I learned insecurity and people-pleasing before I even learned how to add—because when I didn’t do those things, I wasn’t being “nice.”
I wasn’t conforming.
I wasn’t making people comfortable.
Jean-Paul Sartre talked about the idea of living in “bad faith”—of not being true to who we are.
It’s how we protect ourselves, but it comes at a cost—we lose the most valuable relationship we have: the relationship with ourselves.
I convinced myself that making others happy was my only job.
It led to a life of people-pleasing and quiet grief.
I was caught in a soul-sucking web of my own making.
And the worst part was: I didn’t know I could untangle the web and walk away.
It took me years to realize that truth—that being true to myself was the only way to find sustained joy.
And once I saw that truth, I had to ask another question:
What does sustained joy even look like for me?
I didn’t know.
I had never let myself pursue my goals.
My goals didn’t conform to what others wanted, so I let them go.
And in doing so—I let myself go.
I gave myself away to the world around me like a sacrificial lamb.
But I wasn’t a lamb.
I was just confused about how to exist in a world that never taught me I had a choice.
Imagine being in your late 40’s and learning—for the first time—how to make your own choices.
That’s what I did.
That’s what I did when I sat on the couch for months, terrified as I let all the balls I had been juggling out of fear drop.

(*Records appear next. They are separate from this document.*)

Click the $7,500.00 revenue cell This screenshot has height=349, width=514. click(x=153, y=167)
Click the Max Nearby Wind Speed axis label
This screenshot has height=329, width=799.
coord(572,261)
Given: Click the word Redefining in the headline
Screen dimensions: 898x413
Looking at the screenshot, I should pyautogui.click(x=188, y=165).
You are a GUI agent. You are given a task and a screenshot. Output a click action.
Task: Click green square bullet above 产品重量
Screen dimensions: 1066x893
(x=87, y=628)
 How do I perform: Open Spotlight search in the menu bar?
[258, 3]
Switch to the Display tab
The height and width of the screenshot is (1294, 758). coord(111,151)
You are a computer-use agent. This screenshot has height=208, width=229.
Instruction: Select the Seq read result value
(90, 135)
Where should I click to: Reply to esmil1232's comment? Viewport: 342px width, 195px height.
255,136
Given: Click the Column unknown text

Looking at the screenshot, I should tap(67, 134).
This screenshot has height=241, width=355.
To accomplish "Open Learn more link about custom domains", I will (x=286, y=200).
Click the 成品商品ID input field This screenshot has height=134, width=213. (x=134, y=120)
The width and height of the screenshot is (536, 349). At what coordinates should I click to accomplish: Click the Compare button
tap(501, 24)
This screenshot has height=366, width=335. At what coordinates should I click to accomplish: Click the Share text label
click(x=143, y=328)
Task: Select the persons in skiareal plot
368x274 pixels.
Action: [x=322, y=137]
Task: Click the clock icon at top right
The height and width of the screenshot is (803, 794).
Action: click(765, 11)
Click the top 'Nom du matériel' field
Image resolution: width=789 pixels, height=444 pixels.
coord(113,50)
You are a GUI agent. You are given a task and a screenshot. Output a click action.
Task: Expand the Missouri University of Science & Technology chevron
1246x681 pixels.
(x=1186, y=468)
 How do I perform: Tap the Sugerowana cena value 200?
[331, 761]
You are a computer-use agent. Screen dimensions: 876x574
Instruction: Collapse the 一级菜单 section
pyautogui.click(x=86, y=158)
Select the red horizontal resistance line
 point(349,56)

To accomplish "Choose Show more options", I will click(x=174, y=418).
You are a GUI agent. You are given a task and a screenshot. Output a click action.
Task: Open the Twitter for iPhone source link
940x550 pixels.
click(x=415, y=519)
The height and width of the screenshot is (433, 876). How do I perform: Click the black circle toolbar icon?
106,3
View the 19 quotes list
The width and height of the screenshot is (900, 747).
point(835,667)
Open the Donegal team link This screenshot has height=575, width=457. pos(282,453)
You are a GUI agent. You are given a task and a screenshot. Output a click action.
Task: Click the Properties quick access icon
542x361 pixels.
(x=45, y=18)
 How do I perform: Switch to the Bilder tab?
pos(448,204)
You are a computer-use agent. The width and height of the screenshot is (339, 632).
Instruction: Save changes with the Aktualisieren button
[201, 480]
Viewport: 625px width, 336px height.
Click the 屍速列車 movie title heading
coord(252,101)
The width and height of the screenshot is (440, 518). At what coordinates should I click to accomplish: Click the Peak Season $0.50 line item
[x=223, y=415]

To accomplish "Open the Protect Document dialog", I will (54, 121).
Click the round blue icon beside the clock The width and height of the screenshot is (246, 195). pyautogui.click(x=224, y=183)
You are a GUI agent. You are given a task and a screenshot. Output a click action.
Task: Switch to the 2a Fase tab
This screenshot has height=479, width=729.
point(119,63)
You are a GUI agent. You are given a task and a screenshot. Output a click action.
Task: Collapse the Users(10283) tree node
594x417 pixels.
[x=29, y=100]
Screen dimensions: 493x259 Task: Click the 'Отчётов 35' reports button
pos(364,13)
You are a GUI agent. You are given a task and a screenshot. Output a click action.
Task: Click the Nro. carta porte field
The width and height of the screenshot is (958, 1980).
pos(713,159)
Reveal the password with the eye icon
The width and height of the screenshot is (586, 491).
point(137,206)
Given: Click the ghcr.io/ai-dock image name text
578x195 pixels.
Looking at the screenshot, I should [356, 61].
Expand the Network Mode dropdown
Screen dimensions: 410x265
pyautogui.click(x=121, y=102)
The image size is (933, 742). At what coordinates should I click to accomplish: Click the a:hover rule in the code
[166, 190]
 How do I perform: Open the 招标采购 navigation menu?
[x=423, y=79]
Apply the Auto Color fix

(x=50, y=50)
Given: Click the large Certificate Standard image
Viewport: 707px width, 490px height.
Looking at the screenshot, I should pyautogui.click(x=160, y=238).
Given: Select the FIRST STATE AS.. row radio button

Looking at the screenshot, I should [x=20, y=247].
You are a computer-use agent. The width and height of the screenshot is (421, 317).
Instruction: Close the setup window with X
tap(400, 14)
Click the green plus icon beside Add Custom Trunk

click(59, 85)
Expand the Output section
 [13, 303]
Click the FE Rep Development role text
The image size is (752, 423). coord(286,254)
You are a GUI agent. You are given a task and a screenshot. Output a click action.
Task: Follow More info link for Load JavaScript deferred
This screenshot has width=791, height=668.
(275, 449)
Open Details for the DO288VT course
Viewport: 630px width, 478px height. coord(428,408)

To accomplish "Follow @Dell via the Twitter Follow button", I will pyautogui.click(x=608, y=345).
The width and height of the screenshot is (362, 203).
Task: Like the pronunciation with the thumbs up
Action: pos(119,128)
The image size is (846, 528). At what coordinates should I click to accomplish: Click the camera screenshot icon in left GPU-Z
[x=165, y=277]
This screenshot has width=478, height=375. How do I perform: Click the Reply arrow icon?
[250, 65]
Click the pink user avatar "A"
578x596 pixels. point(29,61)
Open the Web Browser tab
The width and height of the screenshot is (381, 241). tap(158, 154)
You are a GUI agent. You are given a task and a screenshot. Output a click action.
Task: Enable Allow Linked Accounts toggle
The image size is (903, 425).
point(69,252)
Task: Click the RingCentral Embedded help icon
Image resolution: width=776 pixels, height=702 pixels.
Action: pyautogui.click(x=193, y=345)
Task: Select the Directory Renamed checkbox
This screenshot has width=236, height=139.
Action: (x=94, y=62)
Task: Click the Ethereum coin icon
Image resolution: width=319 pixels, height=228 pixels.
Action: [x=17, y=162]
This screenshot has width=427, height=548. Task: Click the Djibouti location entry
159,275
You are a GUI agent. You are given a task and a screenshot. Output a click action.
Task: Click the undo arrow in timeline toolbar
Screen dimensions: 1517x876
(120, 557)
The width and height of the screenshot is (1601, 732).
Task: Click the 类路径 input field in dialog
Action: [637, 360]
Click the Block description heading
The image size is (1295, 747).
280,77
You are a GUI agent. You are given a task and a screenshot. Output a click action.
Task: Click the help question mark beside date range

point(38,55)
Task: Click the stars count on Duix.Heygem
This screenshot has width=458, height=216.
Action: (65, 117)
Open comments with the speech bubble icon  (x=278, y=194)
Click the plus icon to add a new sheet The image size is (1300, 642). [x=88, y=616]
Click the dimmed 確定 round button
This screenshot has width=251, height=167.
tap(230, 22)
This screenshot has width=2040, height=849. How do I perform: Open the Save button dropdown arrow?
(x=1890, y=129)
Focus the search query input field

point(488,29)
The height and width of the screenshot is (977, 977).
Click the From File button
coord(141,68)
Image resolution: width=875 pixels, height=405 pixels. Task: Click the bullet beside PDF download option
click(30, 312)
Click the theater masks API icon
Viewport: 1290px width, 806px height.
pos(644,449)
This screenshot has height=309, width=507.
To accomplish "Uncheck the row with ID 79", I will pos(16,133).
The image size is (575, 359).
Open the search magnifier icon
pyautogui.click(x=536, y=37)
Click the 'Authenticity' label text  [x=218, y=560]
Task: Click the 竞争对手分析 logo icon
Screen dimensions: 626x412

I was going to let it burn, intentionally, to save myself.
We were evicted.
Bills weren’t paid.
Food was short.
Stress was high.
I held my ground and I waited.
Would it surprise you to know that not only did we land on our feet—we landed better off than where we started from?
The cycles had been shattered in an instant—broken by a very simple choice to stop fixing problems that I wasn’t creating.
I thought I had to fix the problems.
I believed they were mine because I lived in the house with the unpaid bills.
It had to be mine, right?
But it wasn’t.
Sometimes we just have to see that being in close proximity to a problem doesn’t make it ours to fix.
As much as you may love the people around you, their problems are not always yours.
It’s a hard lesson to learn.
Often, we learn it at the expense of our own well-being.
I thought I had to be the lamb.
But I wasn’t.
The truth is, I never was.
I just needed the right amount of pain to make changing it better than staying where I was.